+++ Given data

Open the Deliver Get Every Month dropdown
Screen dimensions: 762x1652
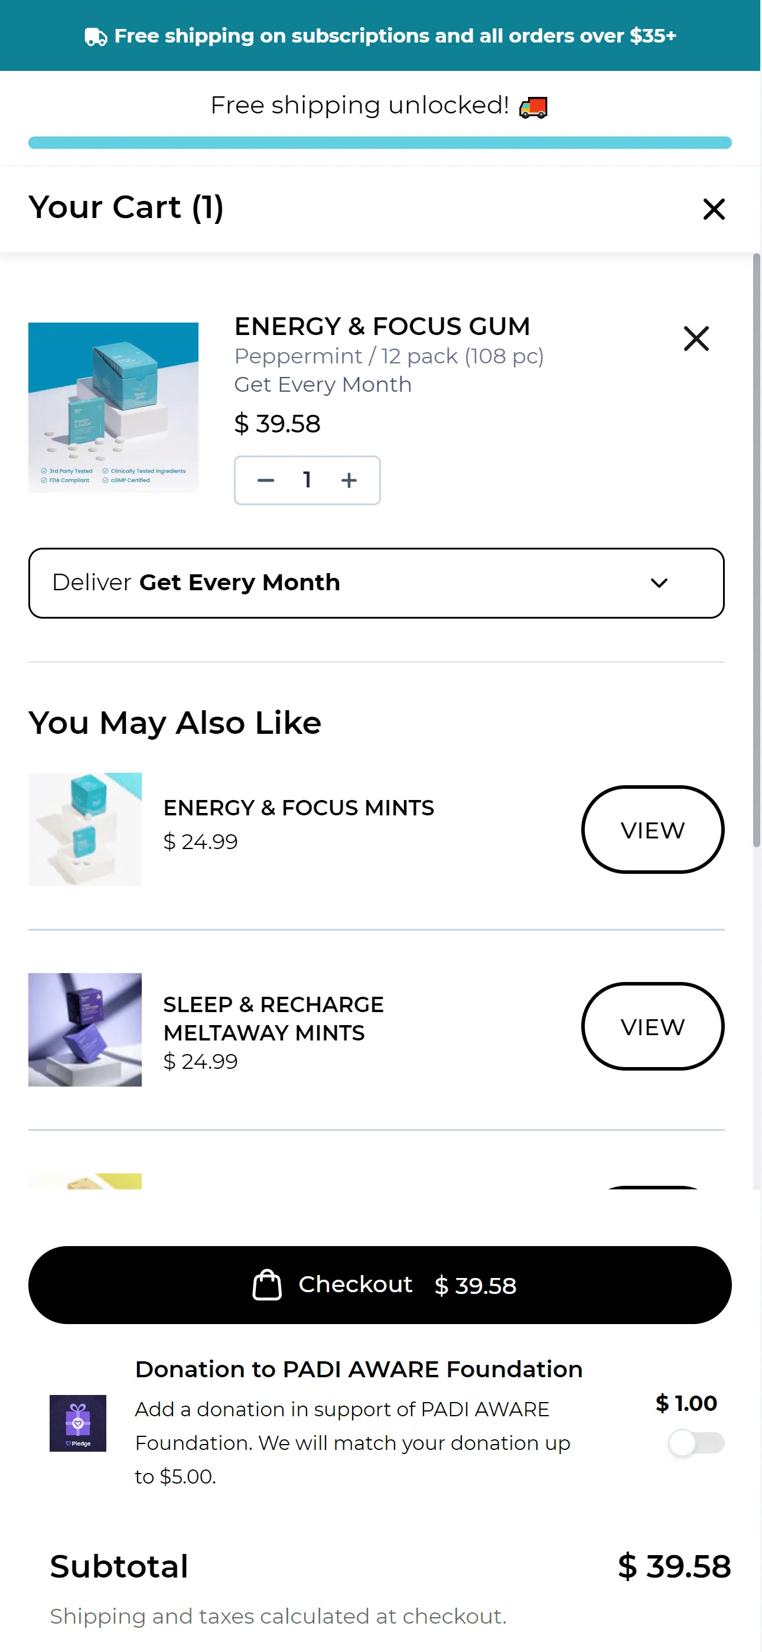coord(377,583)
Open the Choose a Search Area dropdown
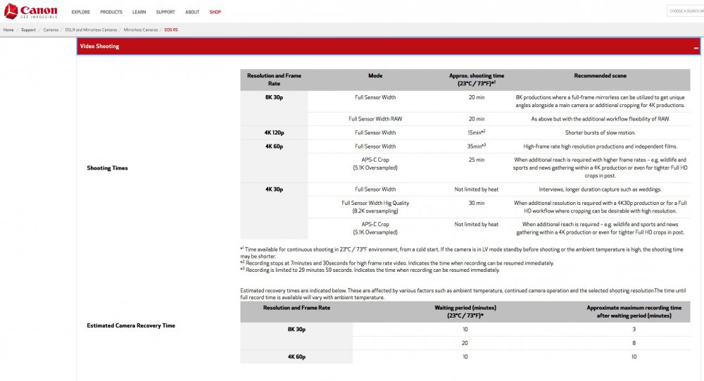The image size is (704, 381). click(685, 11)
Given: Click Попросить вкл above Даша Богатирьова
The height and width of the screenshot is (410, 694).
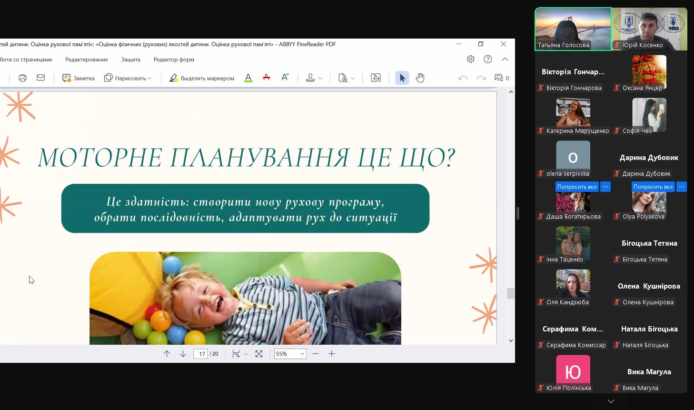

++++++

◆ Assignment
Please transcribe every record above exactly as written, leaving out the pictures.

◆ Written solution
Open the Deliver Get Every Month dropdown
Screen dimensions: 762x1652
coord(377,583)
Open the Choose a Search Area dropdown
The image size is (704, 381). click(685, 11)
Given: Click Попросить вкл above Даша Богатирьова
The height and width of the screenshot is (410, 694).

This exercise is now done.